A fortnight ago, another US food major, Campbell Soup Co., held its annual investor meeting and its chief executive Denise Morrison was asked directly if, with the rise of digital media, larger companies were losing an edge they had enjoyed on marketing.

“It is quite true that with the Internet and social media that brands can grow up pretty quickly out of garages or kitchens so to speak and have a platform to communicate with consumers,” Morrison said. “I think that is a good challenge to the food industry to continue – as Campbell is doing – to really be in touch with what consumer’s needs are and making sure that products are being developed and consumers are being talked to in ways that are meaningful to them.”

However, both Vernon and Morrison argued size and scale remained a virtue.

“Consumer staples is and will still be in industry that sees real benefits from scale,” Vernon insisted.

Campbell, Morrison said, had brought its scale to benefit US baby food business Plum Organics, which it acquired last year.

“[Plum] was a small brilliant platform, great relationships with consumers but only in a few customers so the opportunity to take the best of that and marry it with the ability to scale it up, to manufacture it on a large scale, to distribute it, to sell it, to nurture it becomes I think a really good formula for success,” she said.

Of course, for an SME in the food sector, competing with the industry’s giants is a formidable task.
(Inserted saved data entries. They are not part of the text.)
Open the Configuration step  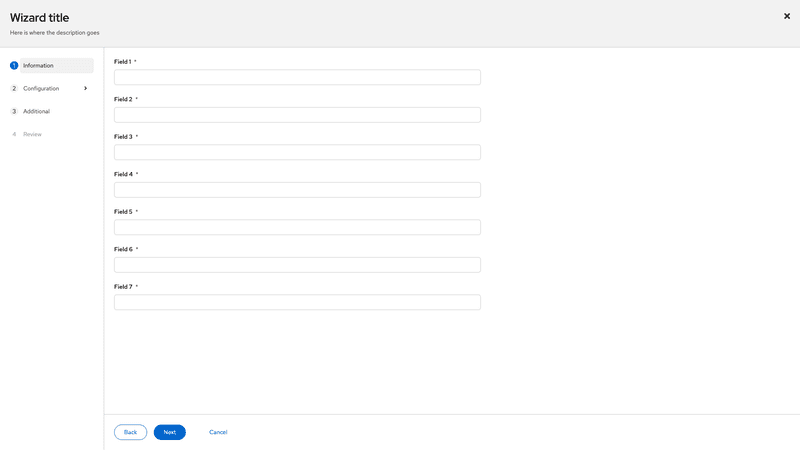(41, 88)
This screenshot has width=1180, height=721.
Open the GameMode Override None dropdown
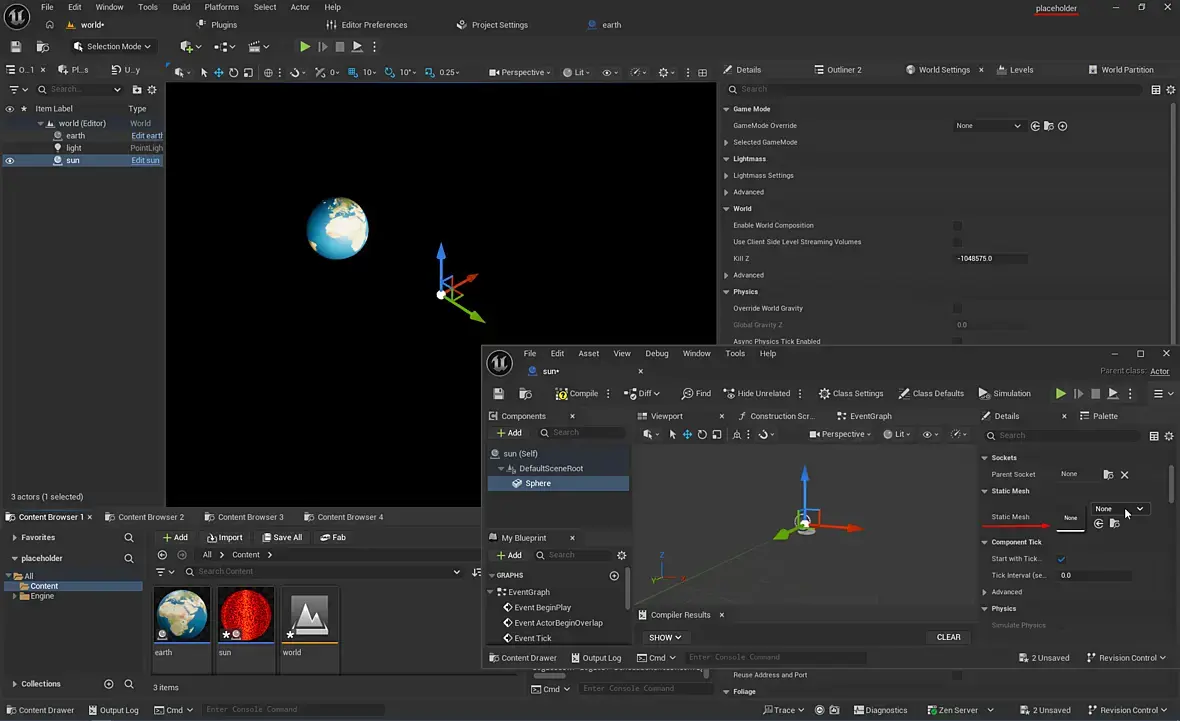click(988, 126)
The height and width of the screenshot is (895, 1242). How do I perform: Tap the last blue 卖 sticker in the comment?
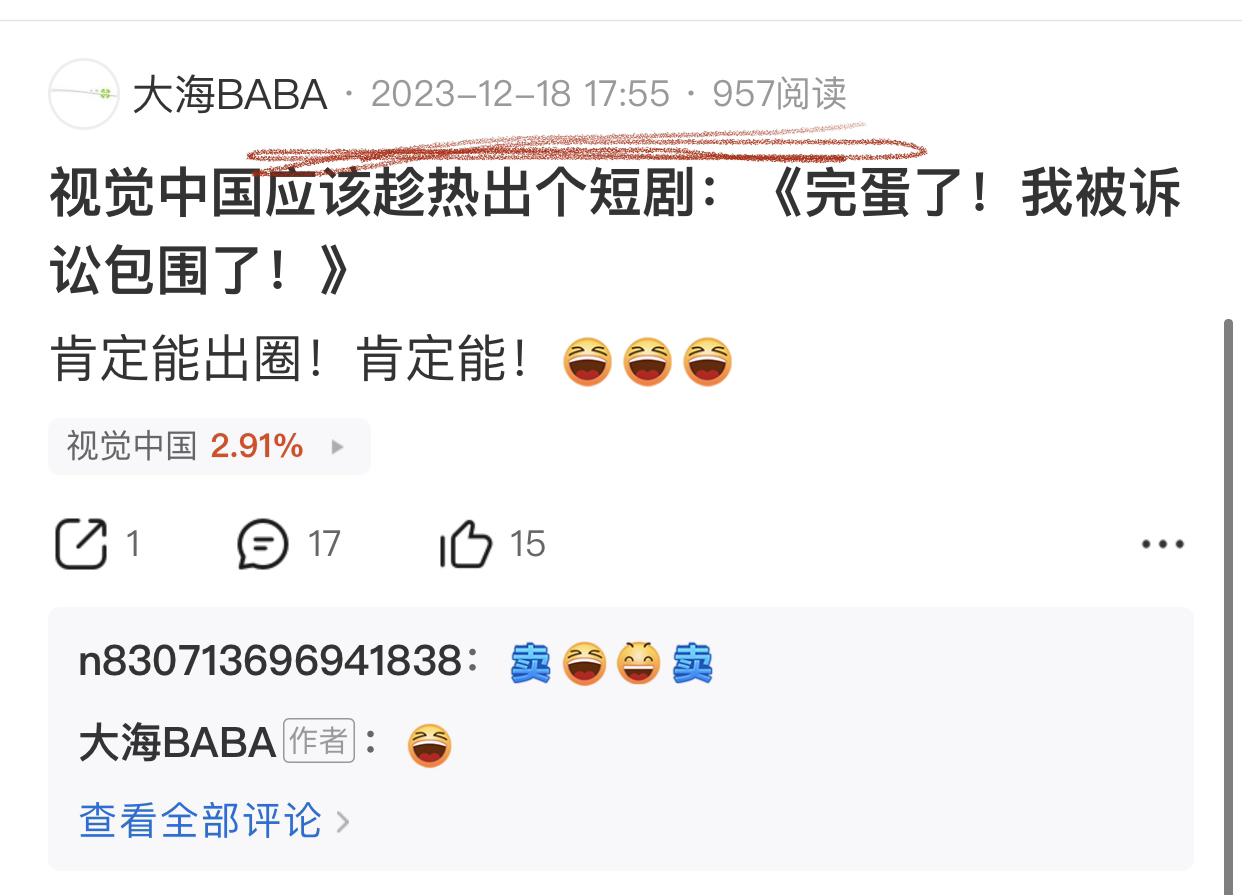pos(692,663)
But, in some ways, changes to consumer behaviour and technology means there is potential for a smaller brand, positioned in a growing niche – perhaps more potential than ever before.

Chobani, the US-based Greek-style yoghurt producer, has shown what can be done, leading the growth of that category in the US. Analysts from Sanford Bernstein point to the rapid rise of US snack bar maker Kind, which already accounts for 5% of snack bar sales in the US.

“The rise of the internet and food apps have given consumers social networking tools that enable community-based word-of-mouth support to build for certain brands, reduced the power of brands by providing extensive product information, as well as created a platform for consumer activists,” Sanford Bernstein analyst Alexia Howard says.

Size still counts for a hell of a lot. But, perhaps, in the food industry, it does not matter quite as much as it used to.